Document section:
-- start --

Human rights: Food for a behind the scenes thought  ‘Multistakeholders under the lens’ (2)

 

Human Rights Reader 502

 

Corporate Agendas

 

21. Behind every multistakeholder initiative (MSI), there is a decision by a corporation to engage since, at best, it is keen to improve its social and environmental record or, at worse, hopes to improve its reputation without much action. …Or, if you wish, it simply sees an opportunity for a growing market niche. In nearly all cases, corporations are much more favorable to these voluntary initiatives than to any regulatory attempts by states.

 

22. Corporations are largely defensive and tactical, embracing the public relations (PR) value of being seen as ‘sustainable’, but seeking to slow down and delay regulatory reforms as long as possible. In many cases, the staff allocated to MSI roundtables are not technical experts, but PR staff. They frequently expect civil society groups to act as the accountability mechanism and experts. And they milk the reputational benefits of an MSI to provide a cover for all their operations, whether related to the MSI or not. This tendency is made worse by the fact that corporations that join MSIs are sometimes the worst actors: Having been rightly targeted for their abuses, they turn to MSIs to improve their reputation and yet do not have a fundamental commitment to make meaningful and significant changes to their operations.

 

23. States have similarly used MSIs to whitewash their failure to protect human rights (HR) and HR defenders.

 

Possibilities and limits of reforms

 

24. Public interest civil society actors have been on a constant mission to enforce compliance and end abuses. This has had some successes: It has always been hard to expel the corporation when guilty.

 

Limiting the debate

 

25. MSIs try to narrow the debate in ideological terms and to limit discussions to encouraging corporate engagement in resolving a solution. This means that laws or regulations banning certain practices or operations or introducing liability and enforcement mechanisms may not be considered and attempts in that direction are actively rejected.

 

26. This does not necessarily tackle the larger problem. The result is a fragmented response to issues of HR and sustainability.

 

27. Most of all, MSIs exclude the voices of communities with more radical proposals of dealing with the crises that may curtail the power of powerful actors. Also, if civil society partners decide more radical measures are needed, they are excluded or forced to resign.

 

28. The involvement of corporations as joint decision makers in arenas from which they will profit makes them guilty of conflicts of interest and reinforces a process of corporate capture of states and of democracy. Corporate self-interest is built into the multistakeholder approach. It also encourages states towards positions that favor corporate interests and allow them to evade their obligation to protect the affected communities. This is why some civil society movements refuse to engage in MSIs, and instead call for the removal of businesses from discussions --most of all decisions from which they can profit. They argue that private actors must not be determining public interest, since they do not have representative mandates and, therefore, are undermining democracy.

 

Working from the inside (and outside)

 

29. Those that continue to be involved in MSIs or support them argue that they are the only governance structures currently making any progress on critical social and environmental concerns, compared to largely stalled multilateral efforts. They also point to the many countries that are pushing for these standards and agreements, arguing that if you got rid of them you would still have communities affected by corporations and supply chains.

-- end --

Recorded information:
-- start --

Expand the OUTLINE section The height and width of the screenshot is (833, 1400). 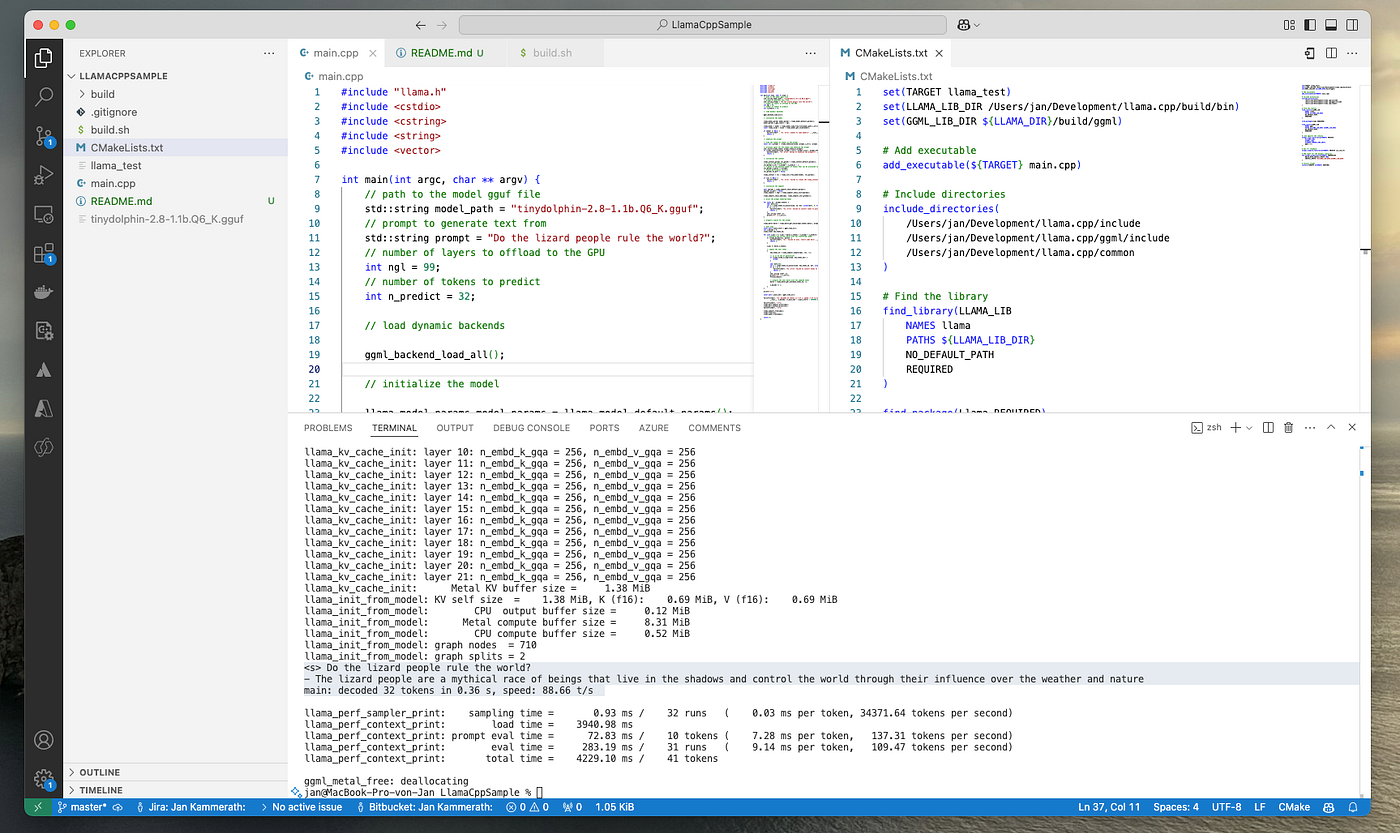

-- end --

Exercises:
A. From the commentary on multistakeholder initiatives, extract the passage starting with "26. This does" and going on through "forced to resign.".
B. Continue the commentary on multistakeholder initiatives from the point where it stops.

Answers in order:
A.
26. This does not necessarily tackle the larger problem. The result is a fragmented response to issues of HR and sustainability.

 

27. Most of all, MSIs exclude the voices of communities with more radical proposals of dealing with the crises that may curtail the power of powerful actors. Also, if civil society partners decide more radical measures are needed, they are excluded or forced to resign.

B.
30. Advocates of needed reforms, among other, propose:

  • Building MSIs from the ground-up by centering the role of claim holders and communities, or their local representatives and ensuring that they are engaged in the design and operation of initiatives.
  • Those most affected to be represented at the highest governance levels with more voting weight given to them than to more powerful groups.
  • Developing enforceable and binding standards that allow claim holders and communities to legally hold corporations to account.
  • Integrating communities’ free, prior and informed consent into implementation and ensuring that this is complied with.
  • Grievance mechanisms that are transparent, consistent and culturally-specific. (Complaint mechanisms could also involve the UN to provide a neutral non-conflicted arena for accountability).
  • Inclusion of remedy funds as part of certification processes.
  • A rule book of best practices to provide more transparency and improved accountability and a minimum threshold that blacklists MSIs that do not meet it.
  • Outside public interest civil society alliances to put pressure on MSIs.

 

31. Those focused on challenging MSIs propose:

  • Analyzing, documenting and exposing conflicts of interest.
  • Highlighting the unintended risks and side-effects of investment of resources by MSIs.
  • Staying out of MSIs and pushing for alternatives for policy-development and standard-setting options.
  • Limiting MSIs to technical tasks and consultations carried out transparently within legal frameworks determined by the public interest.

 

Soft law and hard law

 

32. What is the role of soft and hard law in making changes in corporate behavior towards compliance with HR? Most MSIs are engaged in complying with soft-law standards. But it is hard law that is actual binding as a legal instrument.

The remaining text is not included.